Une semaine après l’incendie d’un de ses entrepôts à Kinshasa, la Commission électorale a annoncé jeudi le report des scrutins prévus le 23 décembre. Ces élections auront finalement lieu le 30 décembre 2019.
Était-elle vraiment prête, comme elle le prétendait ? On ne le saura sans doute jamais. Toujours est-il qu’à trois jours de la date prévue des élections présidentielle, législatives et provinciales, la Commission électorale nationale indépendante (Ceni) a indiqué, le 20 décembre, le report de ces trois scrutins au 30 décembre 2018.
Cette annonce intervient une semaine après l’incendie d’un des entrepôts de la Ceni, dans la nuit du 12 au 13 décembre, à Kinshasa. Ce jour-là, « près de 8 000 machines à voter » avaient brûlé, selon la commission électorale. Mais celle-ci avait alors immédiatement rassuré qu’elle restait déterminée à organiser les élections dans les délais, le 23 décembre, promettant de recourir à son « stock tampon » de matériel électoral.
Problème : les machines de réserve étaient déjà disséminées à travers la RDC. Un pays 80 fois plus grand que la Belgique, dépourvu d’infrastructures routières. La Ceni avait alors promis de faire revenir « le plus rapidement possible » ces ordinateurs de secours par « voie aérienne », mais elle avait également maintenu son refus de tout appui logistique de la Monusco, la mission onusienne. « C’est une question de dignité et de souveraineté », avait alors laissé entendre un haut responsable de la commission électorale.
Visiblement, cela n’a pas suffi. D’autant que des millions de bulletins de vote commandés, nécessaires pour glisser dans les machines à voter, ne sont toujours pas disponibles dans tous les 75 781 bureaux de vote à travers le pays. Des retards ont également été enregistrés concernant l’impression et le déploiement des procès-verbaux électoraux. Sans compter les défis sécuritaires dans certaines régions du pays, notamment à Beni, dans le Nord-Est où sévit également l’épidémie d’Ebola.
Appel à la démission de Corneille Nangaa
Du côté de l’opposition, certains exigent le départ du président de la commission électorale. Fidèle Babala, bras droit de Jean-Pierre Bemba et coordonnateur à Kinshasa de la campagne électorale de Martin Fayulu, rappelle ainsi à Corneille Nangaa que ce dernier a toujours prétendu que « le pays [était] engagé dans l’organisation de ces élections et ne [pouvait] se permettre un report » que les politiques, selon les propos du président de la Ceni cités par Babala, « [semblaient] ne pas mesurer les conséquences sur la stabilité et la légitimité [des] institutions » de la RDC.
« La dignité voudrait qu’il [Corneille Nangaa] démissionnât de son propre chef », estime Fidèle Babala. Avant d’ajouter : « Je ne suis pas certain qu’il a cette hauteur », pointant la « baudruche » du président de la Ceni, « remplie d’une arrogance souverainiste qui vient d’atteindre, selon lui, son niveau d’incompétence ».
Le mouvement Lucha a quant à lui indiqué mercredi que l’éventualité d’un nouveau report des élections – ces scrutins étaient initialement prévus fin 2016 – était une « une insulte de trop à la patiente » des Congolais. Le mouvement citoyen appelle désormais les responsables de la Ceni à s’assumer et à « dégager » pour laisser la place à ceux qui seront capables d’organiser des scrutins apaisés et crédibles.

= Tâches à réaliser =
1. D'après le texte, combien de bureaux de vote compte le pays ?
2. Recopiez mot pour mot le passage du texte allant de « Cette annonce intervient » jusqu'à « de matériel électoral. ».

= Bloc de données =

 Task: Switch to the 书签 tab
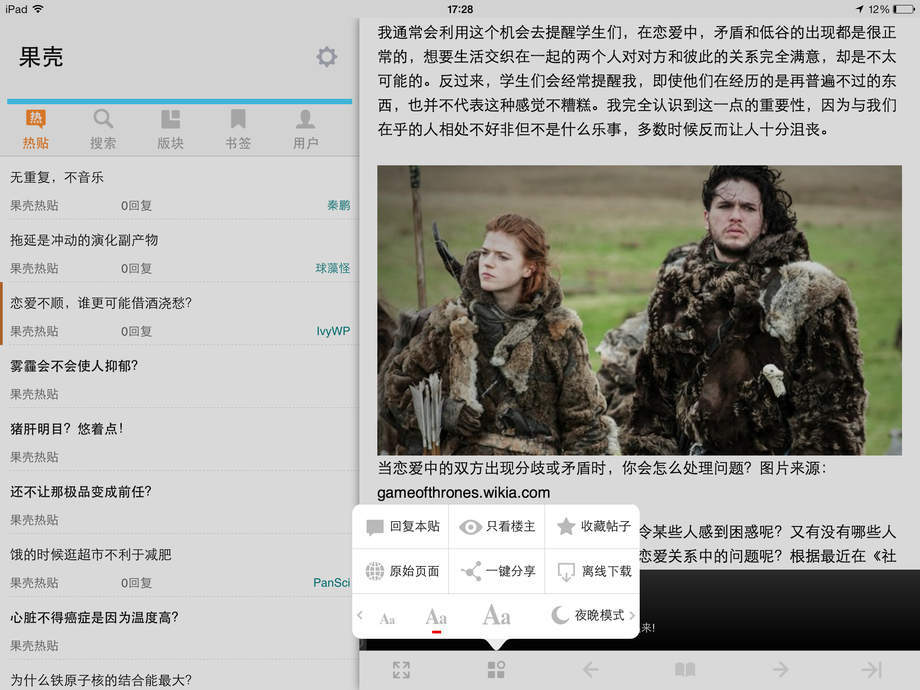click(238, 130)
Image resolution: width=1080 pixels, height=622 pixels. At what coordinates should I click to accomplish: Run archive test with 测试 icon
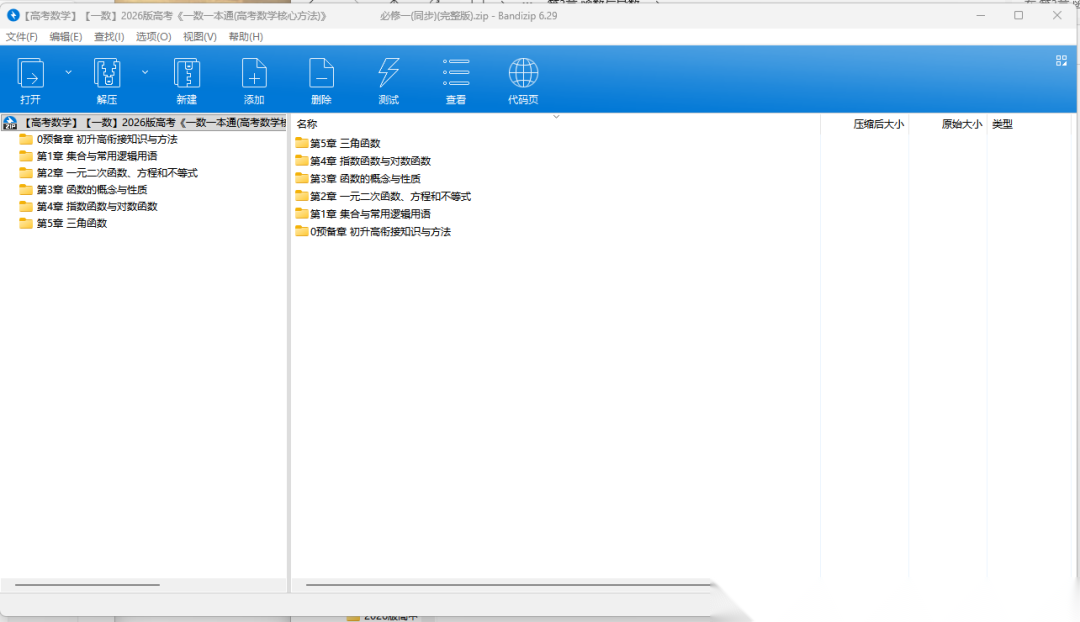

= Résultats par tâche =
1. 75 781 bureaux de vote.

2.
Cette annonce intervient une semaine après l’incendie d’un des entrepôts de la Ceni, dans la nuit du 12 au 13 décembre, à Kinshasa. Ce jour-là, « près de 8 000 machines à voter » avaient brûlé, selon la commission électorale. Mais celle-ci avait alors immédiatement rassuré qu’elle restait déterminée à organiser les élections dans les délais, le 23 décembre, promettant de recourir à son « stock tampon » de matériel électoral.